The Georgetown Workshop Theatre, now in its 13th year, is fortunate to have veteran actress Evelyn Woolston to carry its production of "Suddenly Last Summer," the centerpiece of a trio of one-act plays being staged on Thursdays, Friday and Saturdays until May 24.

As Mrs. Venable, Woolston is the essence of the jealously possessive mother, clinging to her son in death as well as life. She enters, a fragile-looking elderly southern lady leaning heavily on a cane. Woolston, whose slight stature is made to order for the part, captures Mrs. Venable's obsessed determination to protect her son's memory. In the scene in which she must listen to the horrible tale of her son's death, her face is a mirror of changing emotions.

Other members of the cast give reasonably competent performances even if they do not rise to special distinction. Celeste Morrow is Catherine, the cousin who recounts the story of the son's death as the prey of a vulturine band of homosexual boys on a Mediterranean beach. The hysteria is there but not the essential horror. Robert Stuart is the young, idealistic doctor called in by Mrs. Venable to perform a lobotomy on Catherine to stop her babbling. It isn't a role that offers an actor much chance to be other than a naive young man.

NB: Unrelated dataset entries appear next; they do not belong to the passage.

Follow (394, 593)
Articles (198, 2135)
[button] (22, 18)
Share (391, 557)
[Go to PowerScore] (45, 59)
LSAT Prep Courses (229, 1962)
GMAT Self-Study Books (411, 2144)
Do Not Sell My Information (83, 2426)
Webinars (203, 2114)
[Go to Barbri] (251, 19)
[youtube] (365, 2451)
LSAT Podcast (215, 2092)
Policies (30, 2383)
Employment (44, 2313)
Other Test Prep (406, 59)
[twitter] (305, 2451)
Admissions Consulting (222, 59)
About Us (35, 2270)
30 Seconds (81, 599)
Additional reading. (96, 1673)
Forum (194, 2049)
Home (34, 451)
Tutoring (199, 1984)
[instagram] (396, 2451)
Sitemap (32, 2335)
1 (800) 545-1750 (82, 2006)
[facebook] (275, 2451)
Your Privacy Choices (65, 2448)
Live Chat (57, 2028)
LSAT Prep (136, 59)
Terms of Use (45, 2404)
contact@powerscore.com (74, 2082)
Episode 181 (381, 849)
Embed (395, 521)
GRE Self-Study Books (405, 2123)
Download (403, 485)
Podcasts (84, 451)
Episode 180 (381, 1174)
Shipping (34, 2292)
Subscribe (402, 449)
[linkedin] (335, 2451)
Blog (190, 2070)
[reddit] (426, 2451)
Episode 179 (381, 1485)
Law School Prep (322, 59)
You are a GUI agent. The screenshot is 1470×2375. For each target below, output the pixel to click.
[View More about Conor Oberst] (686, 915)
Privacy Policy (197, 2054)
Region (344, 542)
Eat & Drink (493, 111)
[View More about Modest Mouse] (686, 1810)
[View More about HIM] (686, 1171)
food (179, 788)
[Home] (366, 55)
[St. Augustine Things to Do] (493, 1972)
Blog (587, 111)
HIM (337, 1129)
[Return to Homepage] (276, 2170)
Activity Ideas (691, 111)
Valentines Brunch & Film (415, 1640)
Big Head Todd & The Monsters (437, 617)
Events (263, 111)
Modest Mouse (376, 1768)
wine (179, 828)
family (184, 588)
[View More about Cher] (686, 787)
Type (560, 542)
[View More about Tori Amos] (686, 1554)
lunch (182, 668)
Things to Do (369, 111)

The other two plays in the production are slight items. "Ways and Means" is a witty, sophisticated Noel Coward play with a 1920s setting on the Cote d'Azur. "The Lady of the Larkspur Lotion" is a 10-minute vignette by Williams that deals with his oft-repeated theme of people who need delusions to survive a harsh reality.

In the Noel Coward play, Vicki Smith and Jon Helmrich are properly attractive and charming as the irresponsible young couple who come up with an inspired scheme to replenish their resources -- join forces with a burglar who has come to rob them.

"One by Noel, Two by Tenn" is directed by Frederic Lee. The trio of plays is being staged at the Christ Church Parish Hall, 3116 O St. NW.